EXERCISE GOAL: All that is wanted is an exact copy of the line containing "Click the 6:00" and the lines after it, through the end of the records.

[Records from a collection]

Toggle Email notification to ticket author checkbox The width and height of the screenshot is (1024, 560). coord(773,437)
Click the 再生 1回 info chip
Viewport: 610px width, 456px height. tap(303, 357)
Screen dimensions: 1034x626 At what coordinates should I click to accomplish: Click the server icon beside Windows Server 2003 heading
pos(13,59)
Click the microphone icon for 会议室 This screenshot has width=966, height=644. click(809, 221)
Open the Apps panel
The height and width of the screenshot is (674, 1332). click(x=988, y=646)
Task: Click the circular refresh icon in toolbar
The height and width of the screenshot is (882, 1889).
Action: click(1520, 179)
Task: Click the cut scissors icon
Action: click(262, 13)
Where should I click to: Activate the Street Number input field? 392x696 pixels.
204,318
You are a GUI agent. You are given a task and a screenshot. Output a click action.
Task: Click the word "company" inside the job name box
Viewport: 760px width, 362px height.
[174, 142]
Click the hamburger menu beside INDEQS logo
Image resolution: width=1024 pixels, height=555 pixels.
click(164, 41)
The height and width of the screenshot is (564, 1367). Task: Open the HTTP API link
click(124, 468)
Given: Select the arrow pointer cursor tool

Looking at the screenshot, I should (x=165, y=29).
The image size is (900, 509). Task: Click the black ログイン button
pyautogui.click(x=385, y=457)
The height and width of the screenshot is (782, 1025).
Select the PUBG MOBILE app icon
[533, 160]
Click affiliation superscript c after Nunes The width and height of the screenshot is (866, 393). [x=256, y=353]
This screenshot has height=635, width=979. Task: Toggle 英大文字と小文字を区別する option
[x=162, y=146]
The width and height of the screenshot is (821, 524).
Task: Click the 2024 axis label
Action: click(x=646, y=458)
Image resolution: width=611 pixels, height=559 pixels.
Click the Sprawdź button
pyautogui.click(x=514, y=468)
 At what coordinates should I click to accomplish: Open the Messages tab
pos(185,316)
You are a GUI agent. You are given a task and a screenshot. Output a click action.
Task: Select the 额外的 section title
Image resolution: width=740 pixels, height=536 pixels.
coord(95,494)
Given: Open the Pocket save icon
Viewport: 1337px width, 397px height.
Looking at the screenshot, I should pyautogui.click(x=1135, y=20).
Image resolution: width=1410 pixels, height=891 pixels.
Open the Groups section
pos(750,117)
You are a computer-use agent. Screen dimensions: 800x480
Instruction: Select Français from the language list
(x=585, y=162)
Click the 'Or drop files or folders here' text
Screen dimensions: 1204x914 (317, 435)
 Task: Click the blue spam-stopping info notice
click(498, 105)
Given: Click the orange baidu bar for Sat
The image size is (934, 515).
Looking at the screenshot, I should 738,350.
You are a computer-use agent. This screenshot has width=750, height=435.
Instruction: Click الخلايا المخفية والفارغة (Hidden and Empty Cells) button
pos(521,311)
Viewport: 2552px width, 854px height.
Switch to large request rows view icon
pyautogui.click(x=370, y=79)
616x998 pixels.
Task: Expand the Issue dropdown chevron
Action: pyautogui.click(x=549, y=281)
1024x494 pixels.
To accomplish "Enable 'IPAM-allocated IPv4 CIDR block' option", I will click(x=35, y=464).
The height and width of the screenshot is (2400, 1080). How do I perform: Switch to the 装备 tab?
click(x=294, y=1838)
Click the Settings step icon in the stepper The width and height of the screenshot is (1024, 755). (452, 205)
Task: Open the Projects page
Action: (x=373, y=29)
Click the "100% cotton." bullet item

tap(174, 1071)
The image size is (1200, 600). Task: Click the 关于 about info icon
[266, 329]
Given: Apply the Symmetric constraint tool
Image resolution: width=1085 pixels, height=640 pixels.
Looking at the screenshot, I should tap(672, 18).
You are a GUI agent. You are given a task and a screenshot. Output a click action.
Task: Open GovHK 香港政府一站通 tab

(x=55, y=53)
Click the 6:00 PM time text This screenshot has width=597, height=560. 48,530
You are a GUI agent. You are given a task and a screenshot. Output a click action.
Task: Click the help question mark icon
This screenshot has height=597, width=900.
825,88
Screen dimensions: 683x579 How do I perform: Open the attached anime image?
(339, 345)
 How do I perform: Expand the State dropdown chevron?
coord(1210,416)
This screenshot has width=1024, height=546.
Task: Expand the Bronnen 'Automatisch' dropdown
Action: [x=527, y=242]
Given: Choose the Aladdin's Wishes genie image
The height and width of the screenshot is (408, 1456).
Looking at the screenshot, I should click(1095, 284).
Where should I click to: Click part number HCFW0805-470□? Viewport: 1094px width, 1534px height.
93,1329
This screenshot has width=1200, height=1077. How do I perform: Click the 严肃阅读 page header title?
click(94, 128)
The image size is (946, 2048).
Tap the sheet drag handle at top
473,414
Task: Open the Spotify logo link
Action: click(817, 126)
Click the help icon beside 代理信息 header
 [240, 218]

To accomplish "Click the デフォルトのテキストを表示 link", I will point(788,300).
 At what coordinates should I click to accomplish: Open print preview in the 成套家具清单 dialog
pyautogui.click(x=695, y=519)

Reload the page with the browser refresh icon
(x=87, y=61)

OUTPUT OF THE TASK:
Click the 6:00 PM time text This screenshot has width=597, height=560. 48,530
You are a GUI agent. You are given a task and a screenshot. Output a click action.
Task: Click the help question mark icon
This screenshot has height=597, width=900.
825,88
Screen dimensions: 683x579 How do I perform: Open the attached anime image?
(339, 345)
 How do I perform: Expand the State dropdown chevron?
coord(1210,416)
This screenshot has width=1024, height=546.
Task: Expand the Bronnen 'Automatisch' dropdown
Action: [x=527, y=242]
Given: Choose the Aladdin's Wishes genie image
The height and width of the screenshot is (408, 1456).
Looking at the screenshot, I should click(1095, 284).
Where should I click to: Click part number HCFW0805-470□? Viewport: 1094px width, 1534px height.
93,1329
This screenshot has width=1200, height=1077. How do I perform: Click the 严肃阅读 page header title?
click(94, 128)
The image size is (946, 2048).
Tap the sheet drag handle at top
473,414
Task: Open the Spotify logo link
Action: click(817, 126)
Click the help icon beside 代理信息 header
 [240, 218]

To accomplish "Click the デフォルトのテキストを表示 link", I will point(788,300).
 At what coordinates should I click to accomplish: Open print preview in the 成套家具清单 dialog
pyautogui.click(x=695, y=519)

Reload the page with the browser refresh icon
(x=87, y=61)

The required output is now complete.